**DIRECTIVE**
Gather every line in the items below that contains the word "computer", and copy each one in full.

**TASK INPUT**
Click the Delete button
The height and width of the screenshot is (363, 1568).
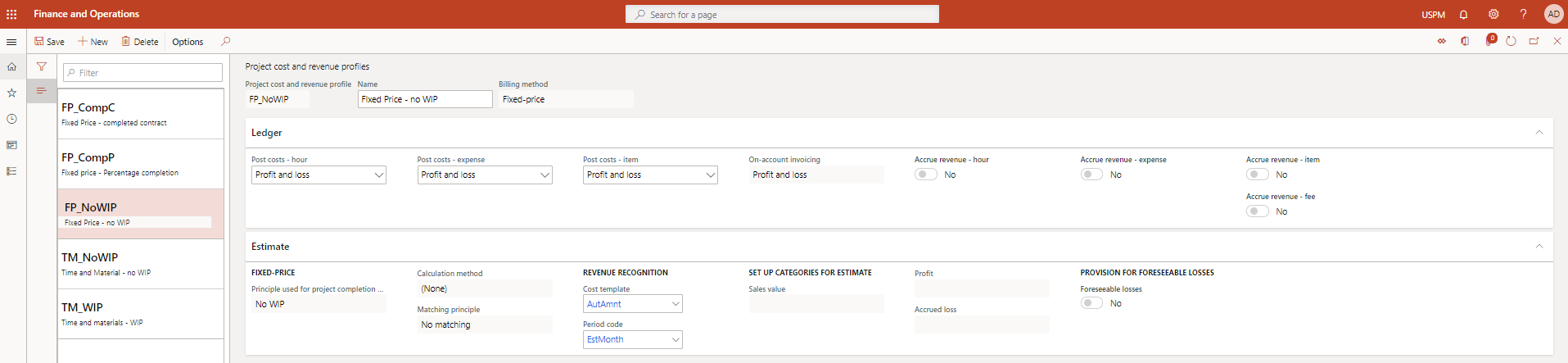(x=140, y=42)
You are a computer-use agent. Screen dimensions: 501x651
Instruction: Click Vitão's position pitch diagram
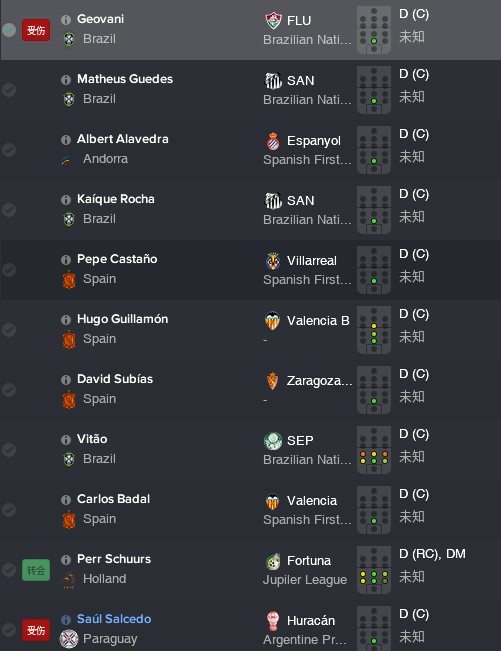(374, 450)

---

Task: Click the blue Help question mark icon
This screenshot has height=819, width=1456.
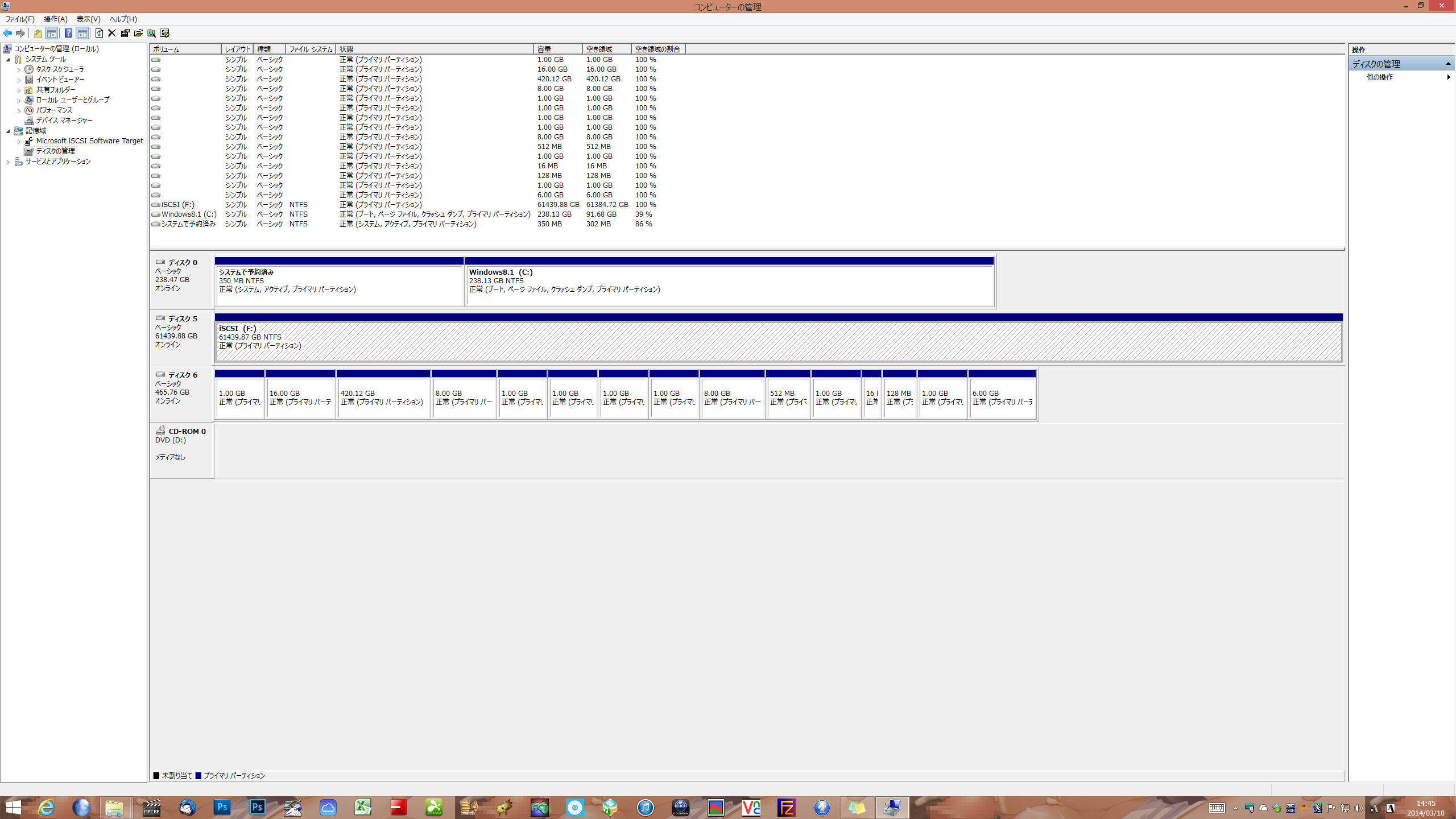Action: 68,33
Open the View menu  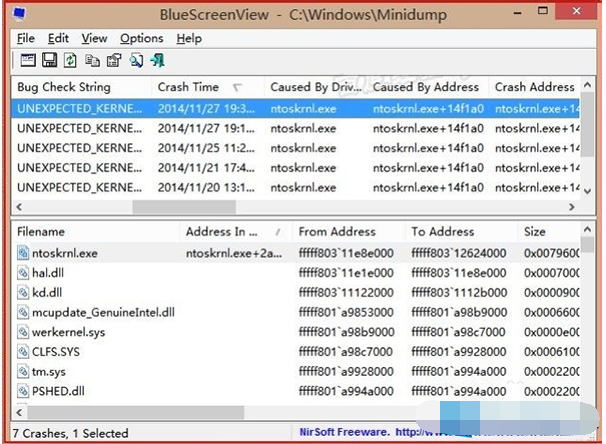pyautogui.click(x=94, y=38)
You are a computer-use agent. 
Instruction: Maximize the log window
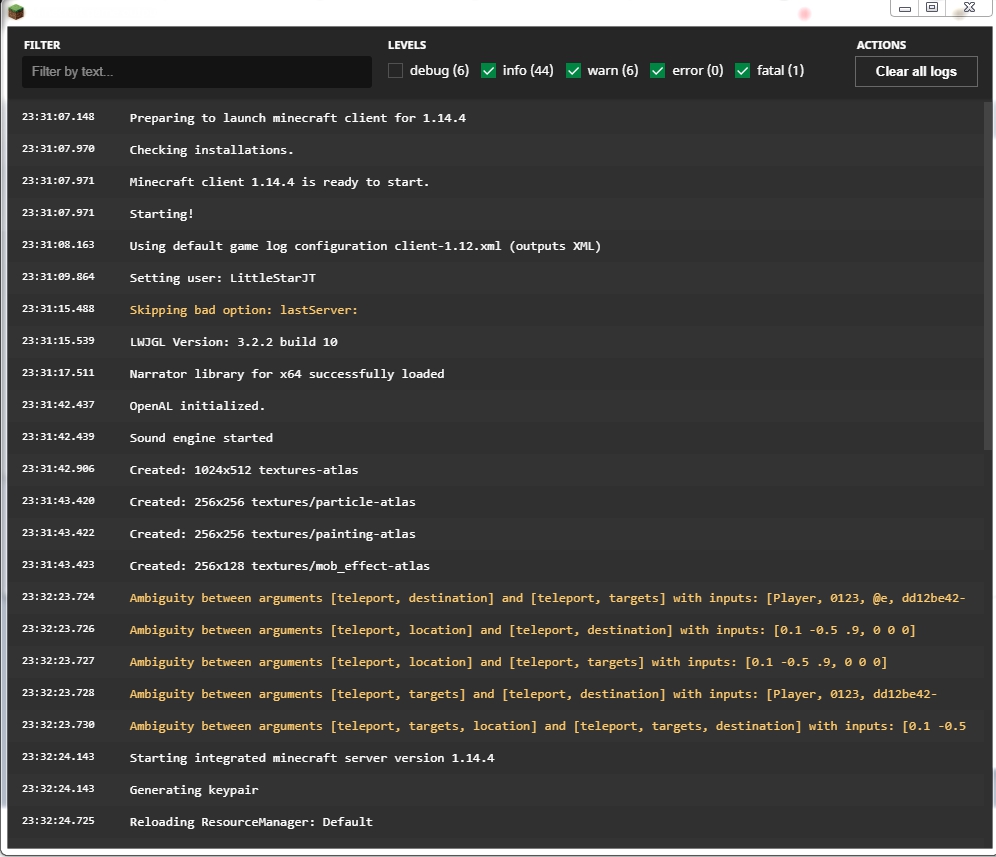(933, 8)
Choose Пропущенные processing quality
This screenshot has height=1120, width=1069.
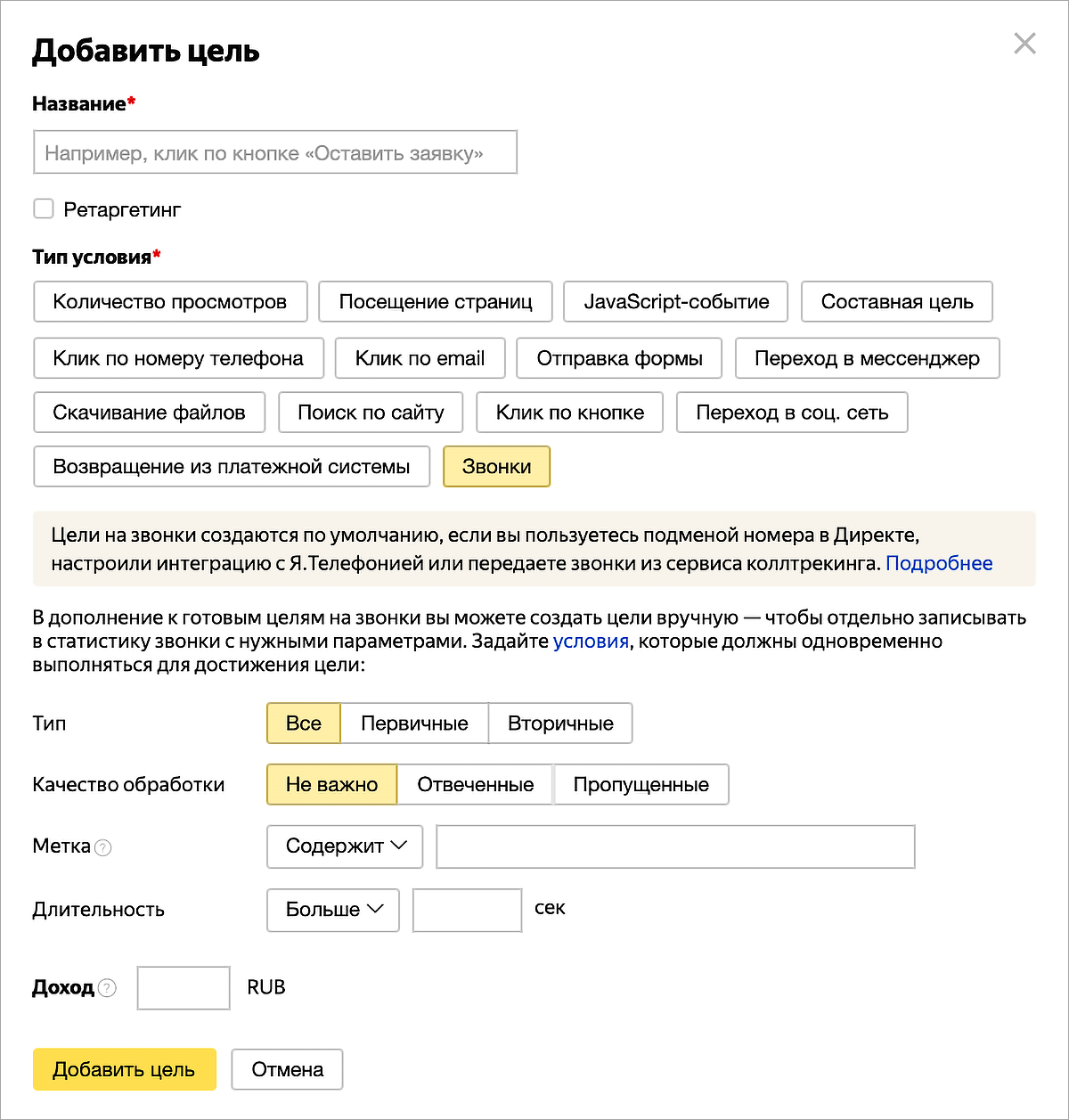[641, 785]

==

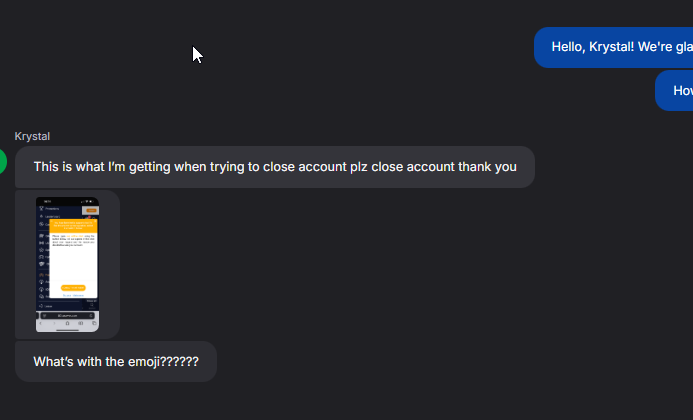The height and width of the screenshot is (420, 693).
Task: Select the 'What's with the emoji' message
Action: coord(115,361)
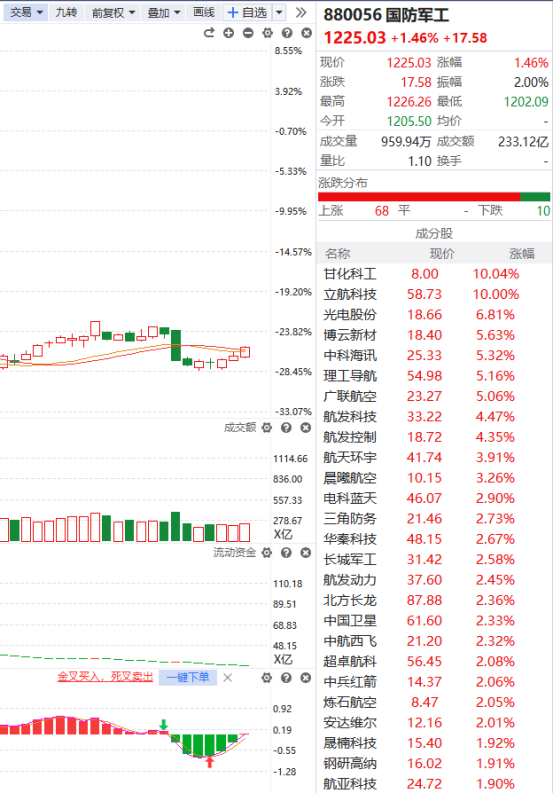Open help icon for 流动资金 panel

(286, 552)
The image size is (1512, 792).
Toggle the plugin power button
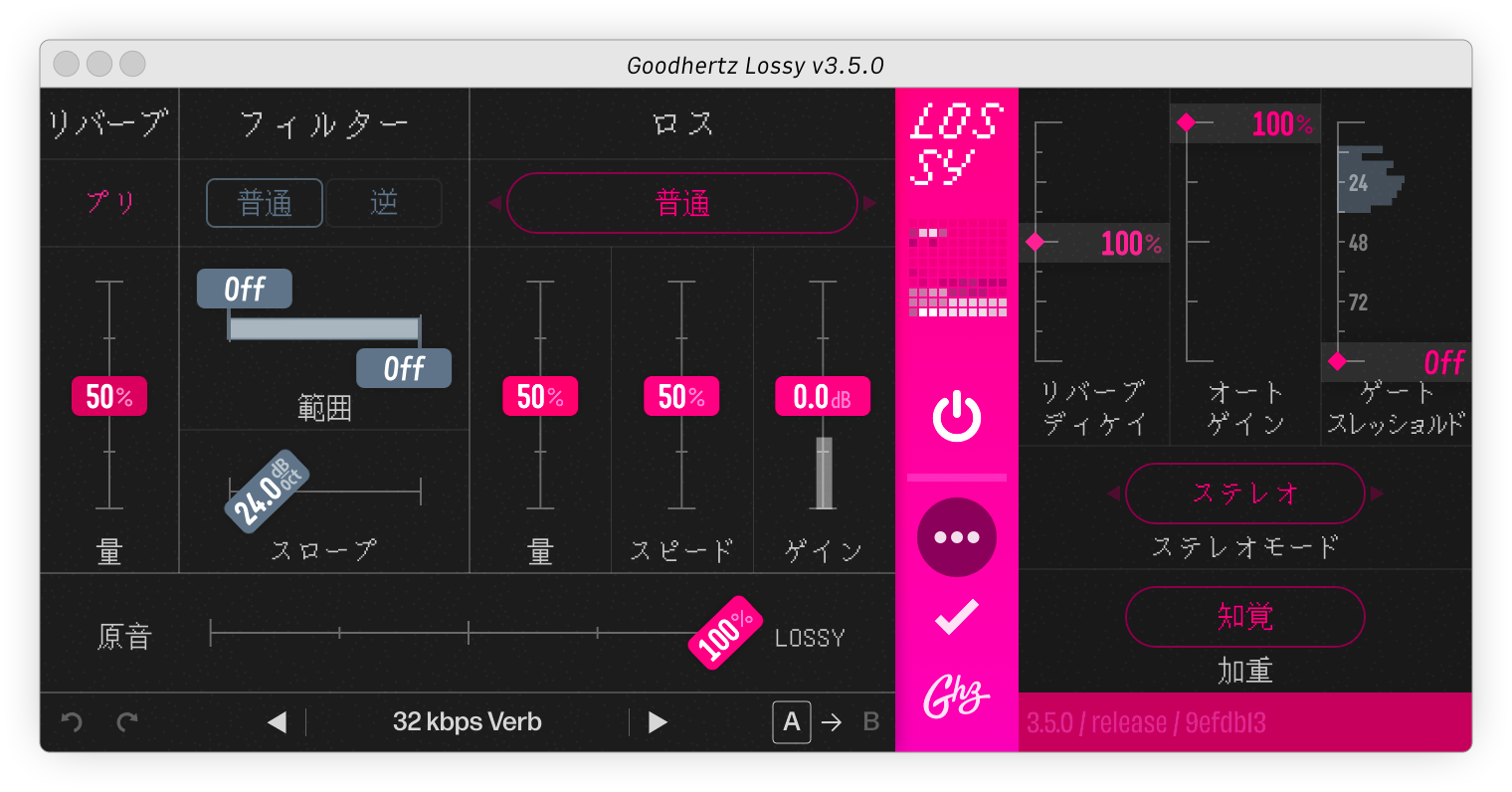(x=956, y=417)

**TASK SOLUTION**
You are a computer-use agent. Screen dimensions: 501x651
You are a computer-use agent. 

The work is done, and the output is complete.